> **Task details**
Copy all lines of the listing that include the string "agent".

> **Raw data**
╔══

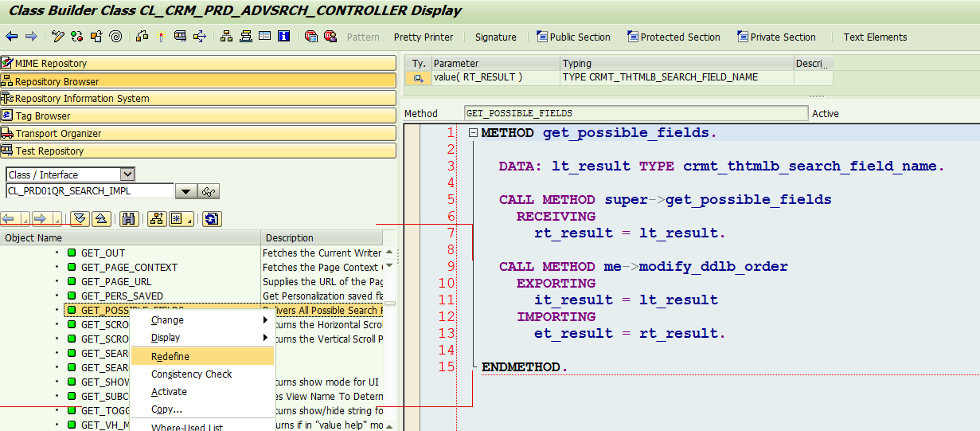
Task: Click the Refresh object list icon
Action: click(x=212, y=218)
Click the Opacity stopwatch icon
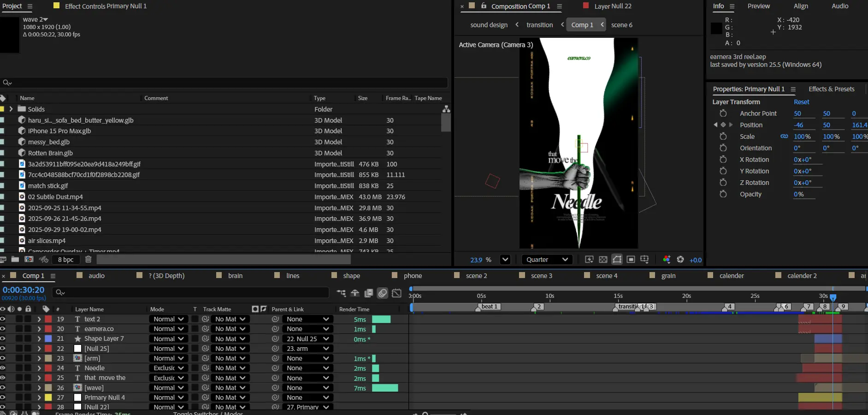 tap(723, 194)
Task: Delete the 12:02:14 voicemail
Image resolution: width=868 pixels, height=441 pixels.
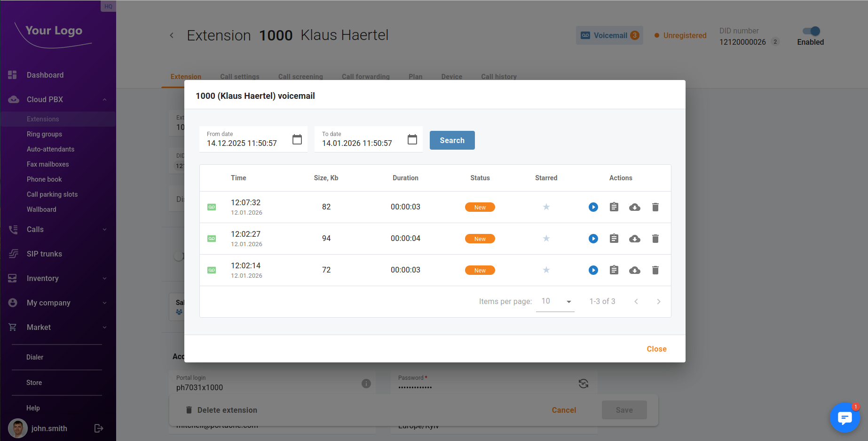Action: [655, 270]
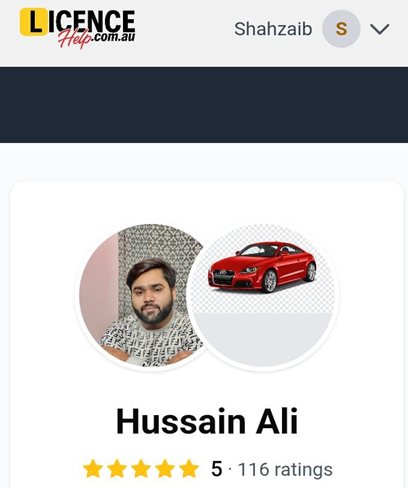Expand the account dropdown chevron
Screen dimensions: 408x488
click(x=380, y=29)
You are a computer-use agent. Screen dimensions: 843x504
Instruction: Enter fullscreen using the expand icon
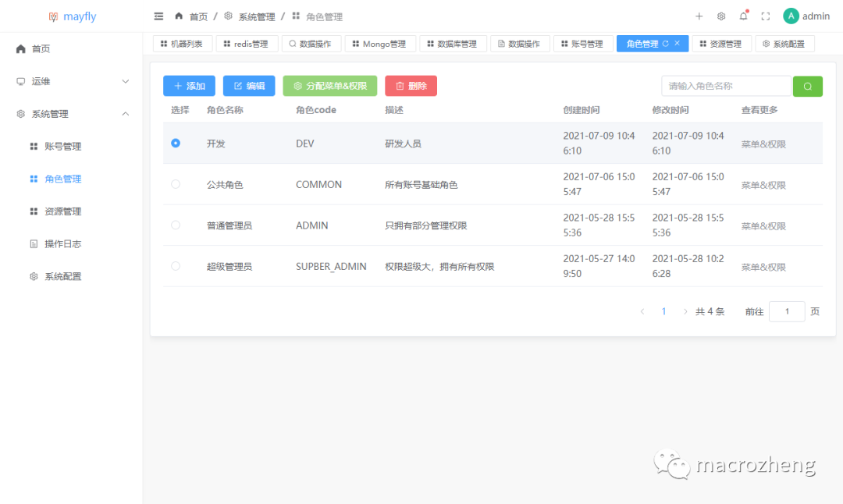(765, 16)
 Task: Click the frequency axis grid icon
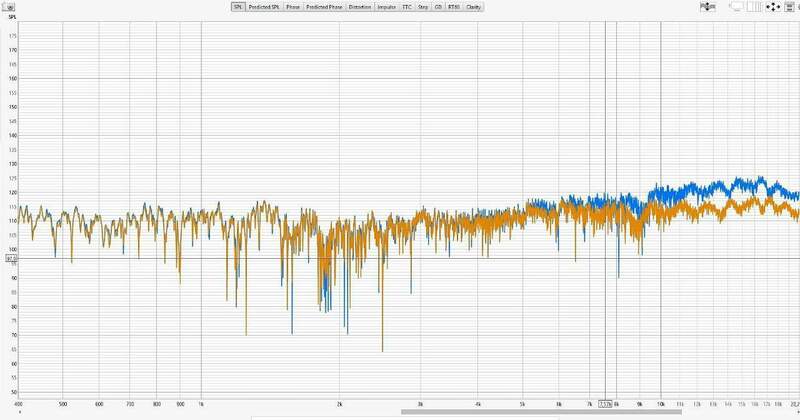[750, 7]
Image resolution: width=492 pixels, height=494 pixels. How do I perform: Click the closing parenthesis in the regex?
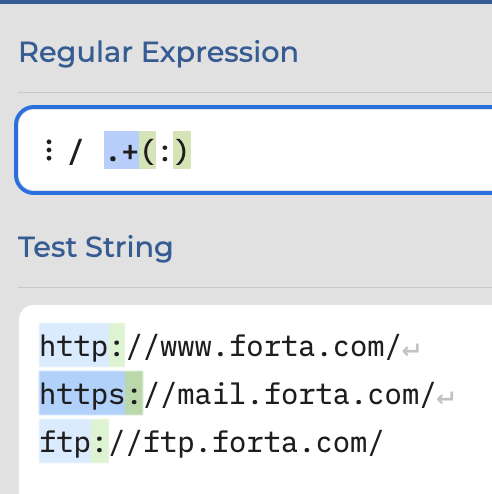(182, 150)
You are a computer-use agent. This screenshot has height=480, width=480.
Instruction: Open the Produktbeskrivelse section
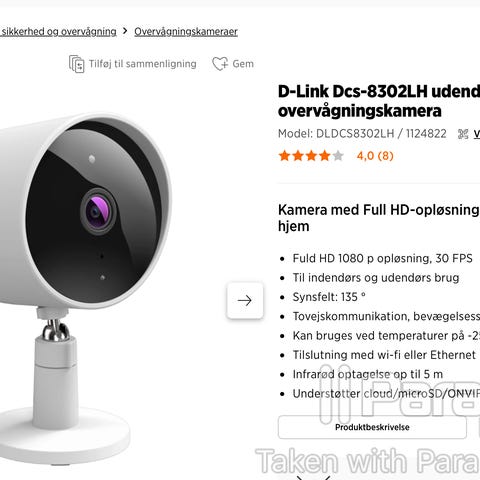[x=372, y=427]
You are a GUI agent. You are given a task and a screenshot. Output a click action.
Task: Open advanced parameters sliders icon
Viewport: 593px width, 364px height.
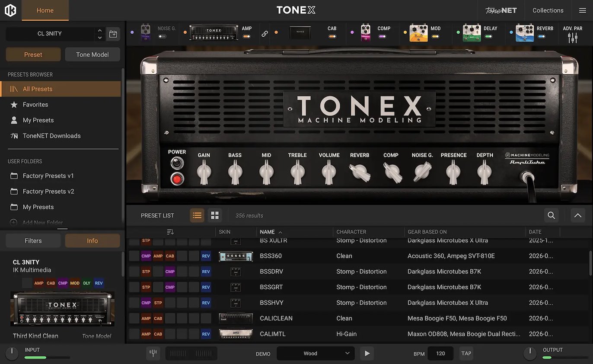pyautogui.click(x=573, y=38)
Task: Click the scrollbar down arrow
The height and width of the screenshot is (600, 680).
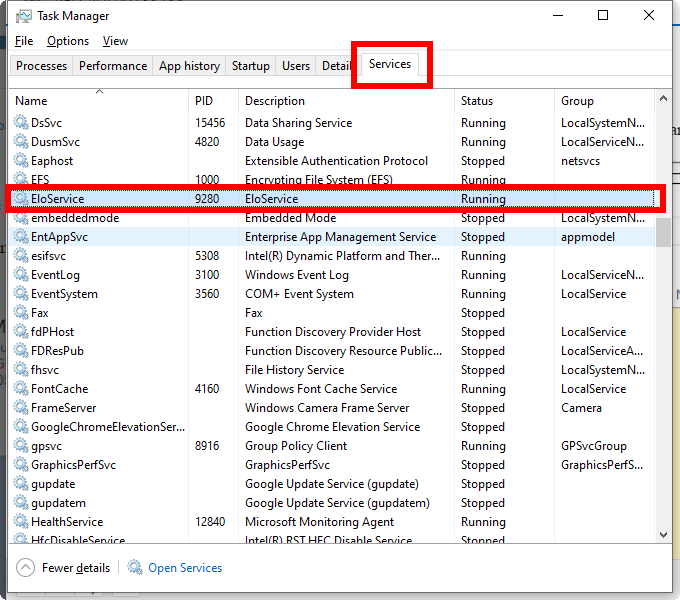Action: tap(663, 535)
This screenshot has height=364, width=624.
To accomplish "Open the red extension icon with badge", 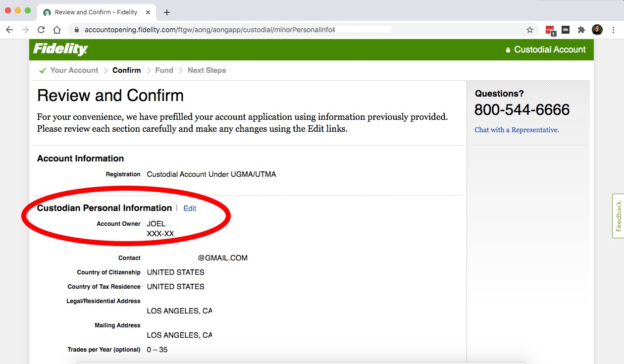I will click(550, 30).

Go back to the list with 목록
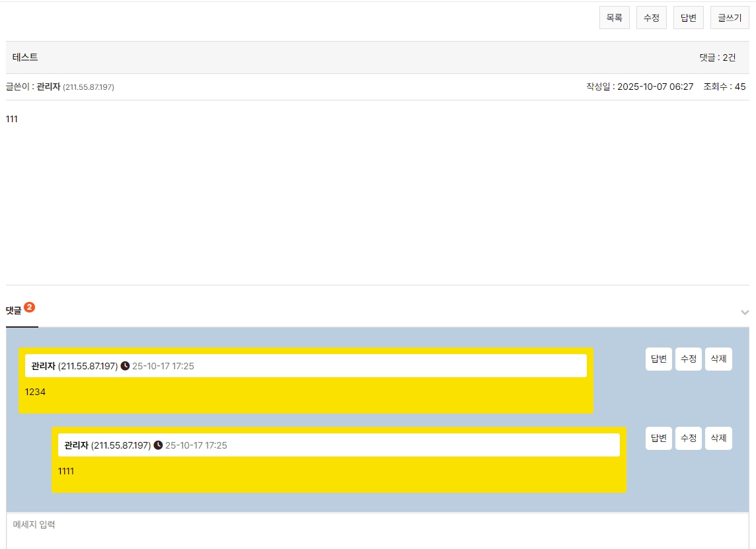pos(614,18)
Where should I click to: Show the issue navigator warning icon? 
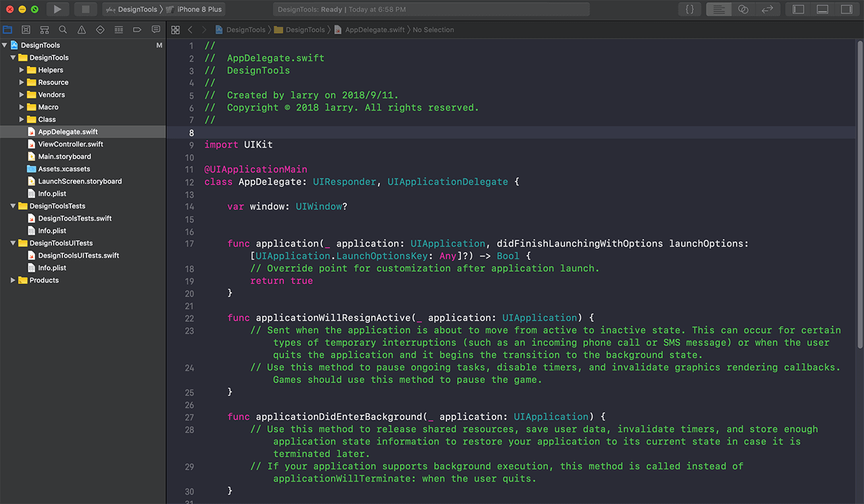[x=82, y=30]
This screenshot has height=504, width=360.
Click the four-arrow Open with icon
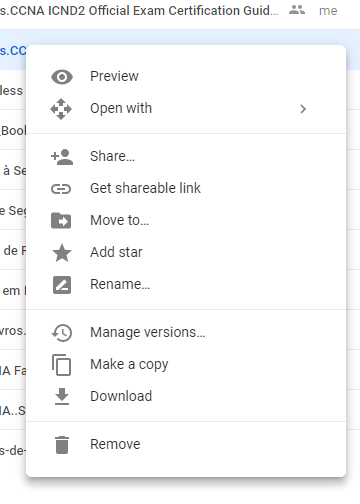click(x=61, y=109)
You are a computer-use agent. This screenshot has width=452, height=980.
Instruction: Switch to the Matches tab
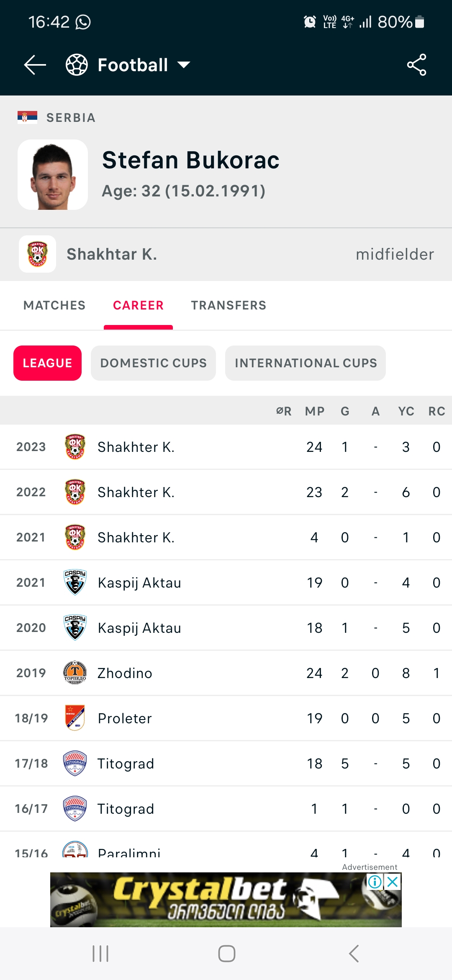[x=54, y=305]
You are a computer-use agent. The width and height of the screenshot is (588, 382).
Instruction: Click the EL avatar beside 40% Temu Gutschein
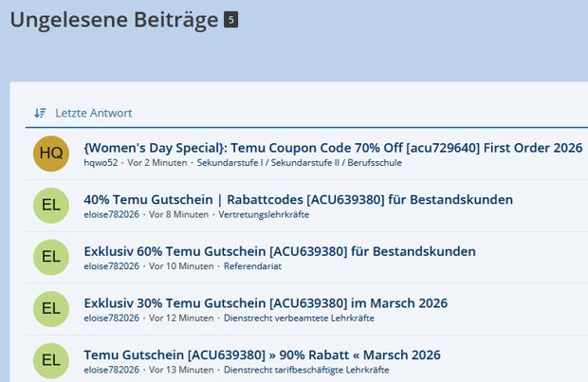[x=51, y=206]
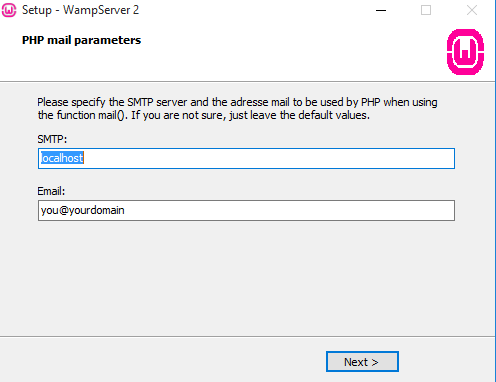Click the "Email:" field label
Viewport: 496px width, 382px height.
tap(51, 191)
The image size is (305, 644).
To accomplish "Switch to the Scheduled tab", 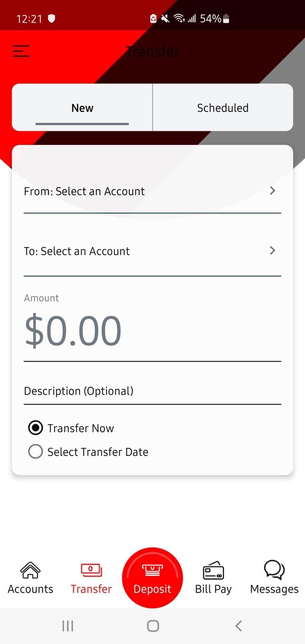I will 222,108.
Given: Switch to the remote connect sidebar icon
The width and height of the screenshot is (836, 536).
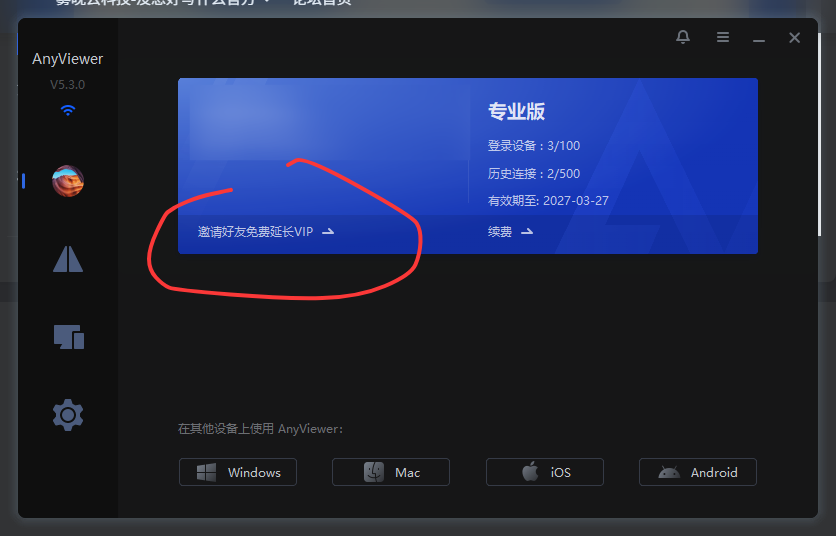Looking at the screenshot, I should pyautogui.click(x=68, y=259).
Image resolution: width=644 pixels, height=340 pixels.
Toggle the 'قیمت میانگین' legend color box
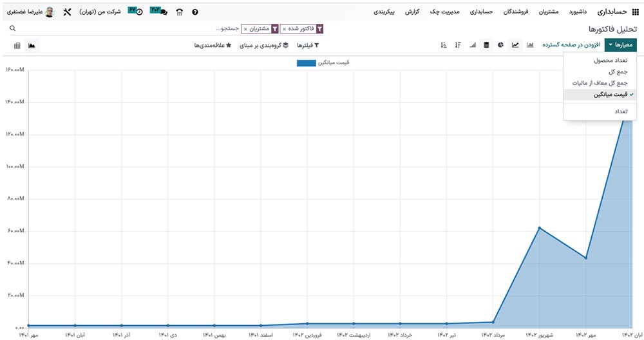coord(306,63)
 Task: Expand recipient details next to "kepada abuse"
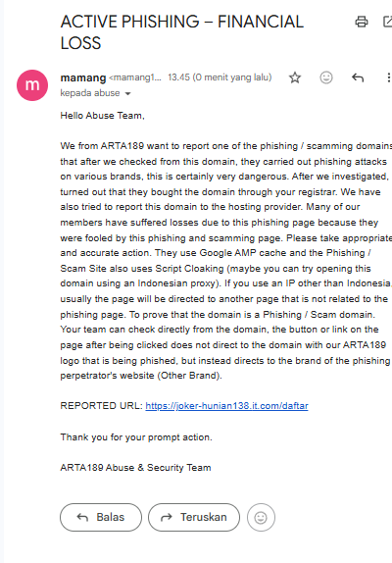127,94

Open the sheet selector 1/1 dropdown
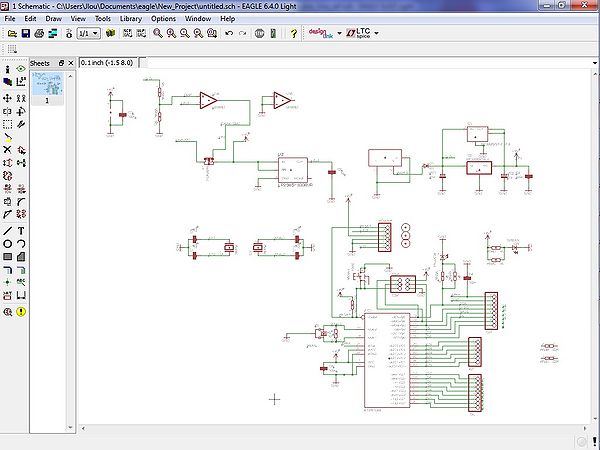[x=88, y=33]
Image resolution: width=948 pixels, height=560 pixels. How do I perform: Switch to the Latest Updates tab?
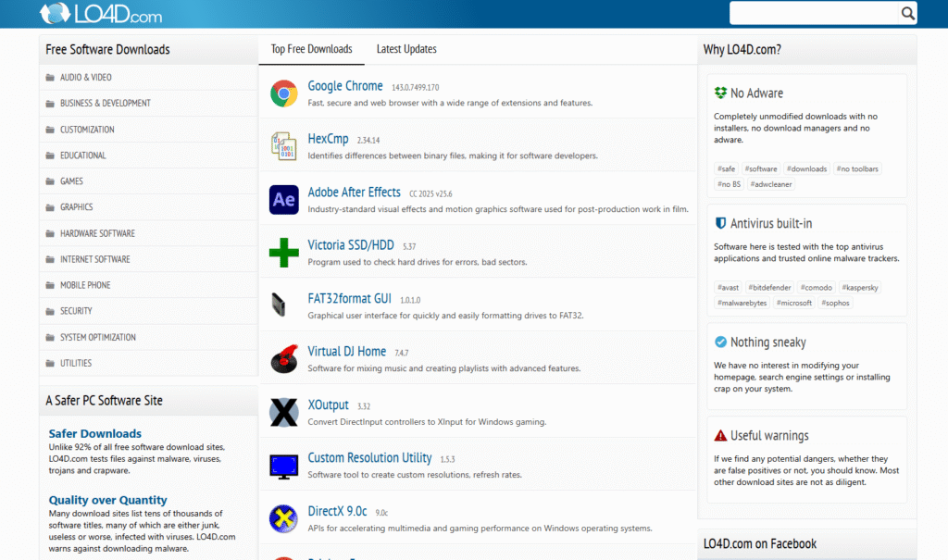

╚══

> **Reply to the exercise**
You are a computer-use agent. Screen dimensions: 843x504
You are a computer-use agent. This screenshot has height=480, width=480.
You are a GUI agent. You are given a task and a screenshot. Output a click action.
You are a computer-use agent. This screenshot has width=452, height=980.
You are a computer-use agent. The width and height of the screenshot is (588, 382).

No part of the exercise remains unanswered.